April 4, 2019 / 9:29 AM / 2 months ago

Faule Schiffskredite brocken NordLB Rekordverlust von 2,4 Mrd Euro ein

Hannover (Reuters) - Faule Schiffskredite haben der Norddeutschen Landesbank (NordLB) 2018 einen Rekordverlust eingebrockt.

Das Minus lag unter dem Strich bei knapp 2,4 Milliarden Euro, wie das Institut am Donnerstag in Hannover mitteilte und damit einen Reuters-Bericht weitgehend bestätigte. “Der hohe Jahresverlust ist schmerzhaft”, sagte Vorstandschef Thomas Bürkle auf der Bilanzpressekonferenz. “Aber die Befreiung von Altlasten aus der Schiffsfinanzierung ermöglicht uns einen Neustart.” Wegen hoher Kosten für den anstehenden Umbau und die Verkleinerung der Landesbank rechnet das Management auch für 2019 mit einem Verlust. “Spätestens 2020 wollen wir aber wieder Gewinne erwirtschaften.”

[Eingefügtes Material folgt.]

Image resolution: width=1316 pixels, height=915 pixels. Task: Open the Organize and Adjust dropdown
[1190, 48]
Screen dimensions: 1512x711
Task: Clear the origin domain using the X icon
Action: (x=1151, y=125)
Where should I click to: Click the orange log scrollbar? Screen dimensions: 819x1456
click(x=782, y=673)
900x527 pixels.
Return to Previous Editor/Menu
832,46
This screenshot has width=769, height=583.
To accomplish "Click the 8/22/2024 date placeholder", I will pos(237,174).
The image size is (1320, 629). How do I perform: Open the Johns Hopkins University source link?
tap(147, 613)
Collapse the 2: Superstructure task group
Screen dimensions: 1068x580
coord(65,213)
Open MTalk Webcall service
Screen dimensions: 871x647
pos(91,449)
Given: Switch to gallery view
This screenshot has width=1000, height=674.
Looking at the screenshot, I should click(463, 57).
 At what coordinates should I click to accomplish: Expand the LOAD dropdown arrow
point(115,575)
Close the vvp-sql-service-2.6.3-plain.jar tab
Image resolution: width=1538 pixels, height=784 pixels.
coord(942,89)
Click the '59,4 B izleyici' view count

Die faulen Kredite haben bei der Bank einen Kapitalbedarf von gut 3,6 Milliarden Euro ausgelöst. Die NordLB soll nun deutlich kleiner werden und sich von Schiffsfinanzierungen trennen. Grundzüge für eine Stützung des Instituts sehen vor, dass die Eignerländer Niedersachsen und Sachsen-Anhalt 1,7 Milliarden Euro in bar zuschießen und das Sparkassen-Lager gut 1,1 Milliarden aufbringt. Zudem stellt Niedersachsen kapitalentlastende Maßnahmen über 800 Millionen Euro bereit - etwa über Abschirmungen und Garantien für Problemkredite. Wenn die EU-Kommission grünes Licht für Finanzspritzen und die Neuausrichtung der Bank gibt, soll alles nach Angaben der Bank spätestens im dritten Quartal über die Bühne sein.

Die Bilanzsumme der NordLB soll von 154 Milliarden Euro auf rund 95 Milliarden Euro sinken, die Rendite auf acht Prozent steigen. Für die harte Kernkapitalquote peilt das Management bis spätestens Ende 2019 rund 14 Prozent an, nach 6,8 Prozent Ende 2018.

Da viele Geschäftsfelder schrumpfen oder ausgelagert werden sollen, steht dem Institut ein erheblicher Abbau von Arbeitsplätzen bevor. Der niedersächsische Finanzminister und NordLB-Aufsichtsratschef Reinhold Hilbers hatte bereits am Mittwoch angekündigt, dass die Zahl der Vollzeitstellen von derzeit rund 5500 auf etwa 3250 fallen werde.